A block of data:
⁂

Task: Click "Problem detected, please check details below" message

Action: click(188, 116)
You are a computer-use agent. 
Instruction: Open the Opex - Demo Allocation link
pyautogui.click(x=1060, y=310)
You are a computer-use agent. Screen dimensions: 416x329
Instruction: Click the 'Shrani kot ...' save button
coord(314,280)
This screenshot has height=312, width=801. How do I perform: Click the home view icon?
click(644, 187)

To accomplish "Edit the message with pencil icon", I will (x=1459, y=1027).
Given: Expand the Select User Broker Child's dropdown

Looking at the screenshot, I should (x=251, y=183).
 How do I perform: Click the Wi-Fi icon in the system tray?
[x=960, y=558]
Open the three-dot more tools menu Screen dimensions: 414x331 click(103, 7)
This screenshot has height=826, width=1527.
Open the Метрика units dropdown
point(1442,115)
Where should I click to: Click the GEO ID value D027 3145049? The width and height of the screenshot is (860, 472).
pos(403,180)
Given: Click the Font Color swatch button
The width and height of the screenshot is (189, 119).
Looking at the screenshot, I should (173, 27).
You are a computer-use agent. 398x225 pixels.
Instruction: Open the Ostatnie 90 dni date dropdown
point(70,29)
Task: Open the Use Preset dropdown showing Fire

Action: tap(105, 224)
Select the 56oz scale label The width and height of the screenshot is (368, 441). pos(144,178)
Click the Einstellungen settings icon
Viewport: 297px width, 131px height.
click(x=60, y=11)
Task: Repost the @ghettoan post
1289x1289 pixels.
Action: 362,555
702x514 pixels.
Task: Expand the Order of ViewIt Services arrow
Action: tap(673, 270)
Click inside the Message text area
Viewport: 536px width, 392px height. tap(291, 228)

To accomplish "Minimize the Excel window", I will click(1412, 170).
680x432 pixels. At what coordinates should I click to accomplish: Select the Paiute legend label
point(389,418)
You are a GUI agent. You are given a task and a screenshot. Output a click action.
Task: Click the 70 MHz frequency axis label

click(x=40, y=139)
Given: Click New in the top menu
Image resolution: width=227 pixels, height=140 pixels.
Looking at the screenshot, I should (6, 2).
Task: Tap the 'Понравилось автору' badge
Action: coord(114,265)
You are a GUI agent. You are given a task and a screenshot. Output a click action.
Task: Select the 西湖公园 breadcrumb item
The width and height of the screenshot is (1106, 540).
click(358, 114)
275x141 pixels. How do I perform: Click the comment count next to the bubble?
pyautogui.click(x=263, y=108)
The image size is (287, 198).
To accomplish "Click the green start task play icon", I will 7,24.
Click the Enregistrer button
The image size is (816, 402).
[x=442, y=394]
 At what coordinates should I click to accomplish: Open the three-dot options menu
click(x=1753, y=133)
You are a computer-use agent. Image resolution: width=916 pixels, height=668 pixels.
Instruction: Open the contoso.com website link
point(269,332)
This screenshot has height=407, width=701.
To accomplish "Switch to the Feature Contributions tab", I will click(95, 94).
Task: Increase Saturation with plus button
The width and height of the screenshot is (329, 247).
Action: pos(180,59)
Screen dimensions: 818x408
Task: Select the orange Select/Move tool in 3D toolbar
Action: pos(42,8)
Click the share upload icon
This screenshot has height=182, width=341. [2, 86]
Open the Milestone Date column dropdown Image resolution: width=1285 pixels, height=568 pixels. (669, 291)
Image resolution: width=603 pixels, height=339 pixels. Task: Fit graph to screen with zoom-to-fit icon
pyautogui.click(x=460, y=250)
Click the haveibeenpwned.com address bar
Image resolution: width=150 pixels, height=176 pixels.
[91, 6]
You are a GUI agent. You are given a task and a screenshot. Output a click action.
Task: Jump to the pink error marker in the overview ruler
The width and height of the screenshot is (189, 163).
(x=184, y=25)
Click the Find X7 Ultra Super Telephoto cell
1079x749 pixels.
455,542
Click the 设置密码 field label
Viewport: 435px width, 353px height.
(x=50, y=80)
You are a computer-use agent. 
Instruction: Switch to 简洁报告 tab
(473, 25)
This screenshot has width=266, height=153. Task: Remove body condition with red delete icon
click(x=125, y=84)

⁂

### Task prompt
Swap "Wi-Fi icon" for "network icon" throughout the lines above and reproduce them with nothing else altered.

### Exercise result
Task: Click "Problem detected, please check details below" message

Action: click(188, 116)
You are a computer-use agent. 
Instruction: Open the Opex - Demo Allocation link
pyautogui.click(x=1060, y=310)
You are a computer-use agent. Screen dimensions: 416x329
Instruction: Click the 'Shrani kot ...' save button
coord(314,280)
This screenshot has height=312, width=801. How do I perform: Click the home view icon?
click(644, 187)

To accomplish "Edit the message with pencil icon", I will (x=1459, y=1027).
Given: Expand the Select User Broker Child's dropdown

Looking at the screenshot, I should (x=251, y=183).
 How do I perform: Click the network icon in the system tray?
[x=960, y=558]
Open the three-dot more tools menu Screen dimensions: 414x331 click(103, 7)
This screenshot has height=826, width=1527.
Open the Метрика units dropdown
point(1442,115)
Where should I click to: Click the GEO ID value D027 3145049? The width and height of the screenshot is (860, 472).
pos(403,180)
Given: Click the Font Color swatch button
The width and height of the screenshot is (189, 119).
Looking at the screenshot, I should (173, 27).
You are a computer-use agent. 398x225 pixels.
Instruction: Open the Ostatnie 90 dni date dropdown
point(70,29)
Task: Open the Use Preset dropdown showing Fire

Action: tap(105, 224)
Select the 56oz scale label The width and height of the screenshot is (368, 441). pos(144,178)
Click the Einstellungen settings icon
Viewport: 297px width, 131px height.
click(x=60, y=11)
Task: Repost the @ghettoan post
1289x1289 pixels.
Action: 362,555
702x514 pixels.
Task: Expand the Order of ViewIt Services arrow
Action: tap(673, 270)
Click inside the Message text area
Viewport: 536px width, 392px height. tap(291, 228)

To accomplish "Minimize the Excel window", I will click(1412, 170).
680x432 pixels. At what coordinates should I click to accomplish: Select the Paiute legend label
point(389,418)
You are a GUI agent. You are given a task and a screenshot. Output a click action.
Task: Click the 70 MHz frequency axis label

click(x=40, y=139)
Given: Click New in the top menu
Image resolution: width=227 pixels, height=140 pixels.
Looking at the screenshot, I should (6, 2).
Task: Tap the 'Понравилось автору' badge
Action: coord(114,265)
You are a GUI agent. You are given a task and a screenshot. Output a click action.
Task: Select the 西湖公园 breadcrumb item
The width and height of the screenshot is (1106, 540).
click(358, 114)
275x141 pixels. How do I perform: Click the comment count next to the bubble?
pyautogui.click(x=263, y=108)
The image size is (287, 198).
To accomplish "Click the green start task play icon", I will 7,24.
Click the Enregistrer button
The image size is (816, 402).
[x=442, y=394]
 At what coordinates should I click to accomplish: Open the three-dot options menu
click(x=1753, y=133)
You are a computer-use agent. Image resolution: width=916 pixels, height=668 pixels.
Instruction: Open the contoso.com website link
point(269,332)
This screenshot has height=407, width=701.
To accomplish "Switch to the Feature Contributions tab", I will click(95, 94).
Task: Increase Saturation with plus button
The width and height of the screenshot is (329, 247).
Action: pos(180,59)
Screen dimensions: 818x408
Task: Select the orange Select/Move tool in 3D toolbar
Action: pos(42,8)
Click the share upload icon
This screenshot has height=182, width=341. [2, 86]
Open the Milestone Date column dropdown Image resolution: width=1285 pixels, height=568 pixels. (669, 291)
Image resolution: width=603 pixels, height=339 pixels. Task: Fit graph to screen with zoom-to-fit icon
pyautogui.click(x=460, y=250)
Click the haveibeenpwned.com address bar
Image resolution: width=150 pixels, height=176 pixels.
[91, 6]
You are a GUI agent. You are given a task and a screenshot. Output a click action.
Task: Jump to the pink error marker in the overview ruler
The width and height of the screenshot is (189, 163).
(x=184, y=25)
Click the Find X7 Ultra Super Telephoto cell
1079x749 pixels.
455,542
Click the 设置密码 field label
Viewport: 435px width, 353px height.
(x=50, y=80)
You are a computer-use agent. 
Instruction: Switch to 简洁报告 tab
(473, 25)
This screenshot has width=266, height=153. Task: Remove body condition with red delete icon
click(x=125, y=84)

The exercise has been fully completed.